=== WHAT THE TASK REQUIRES ===
Starting with the line that contains "At what coordinates" and going on through the line that contains "coord(634,332)", rewrite the data with "Company name" swapped for "Organization name" and everything else left as it is. Leave the pictures out of your answer.
== DATA FOR THIS TASK
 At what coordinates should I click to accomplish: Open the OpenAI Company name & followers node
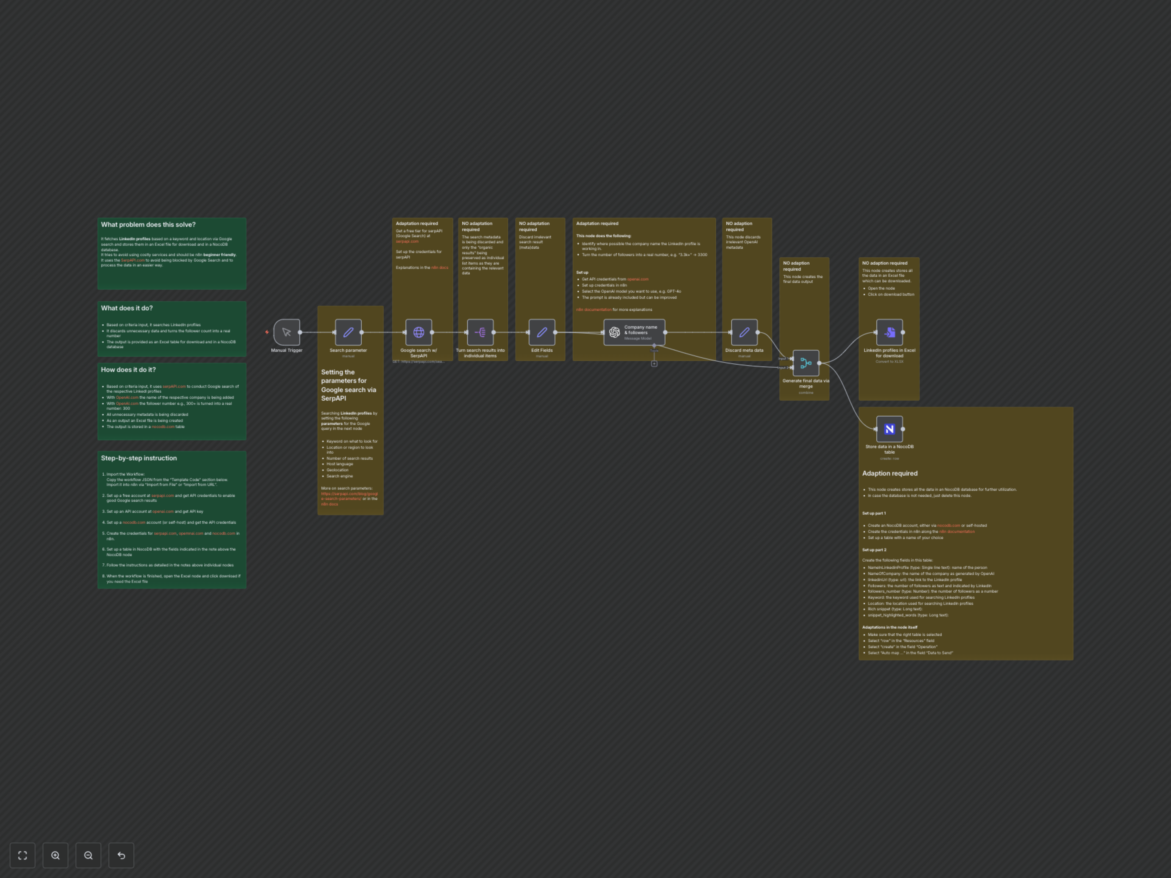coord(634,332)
====
== DATA FOR THIS TASK
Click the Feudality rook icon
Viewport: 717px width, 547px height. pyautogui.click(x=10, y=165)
====
== DATA FOR THIS TASK
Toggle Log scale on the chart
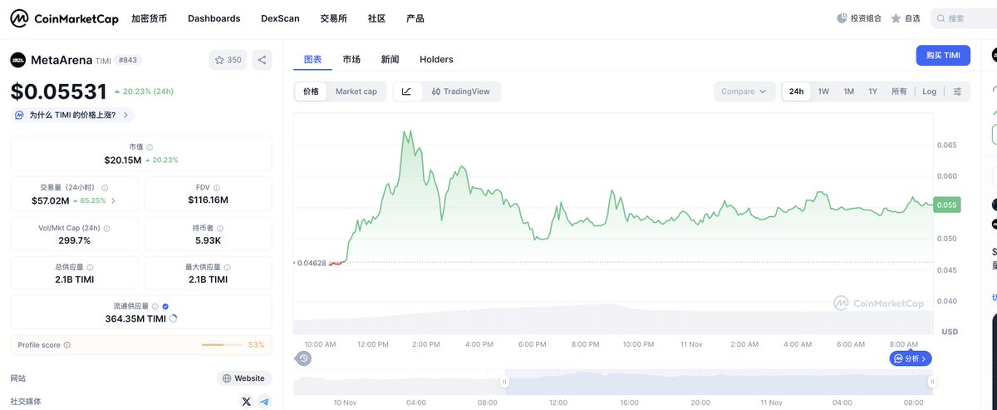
====
=== SOLUTION TO THE EXERCISE ===
 At what coordinates should I click to accomplish: Open the OpenAI Organization name & followers node
coord(634,332)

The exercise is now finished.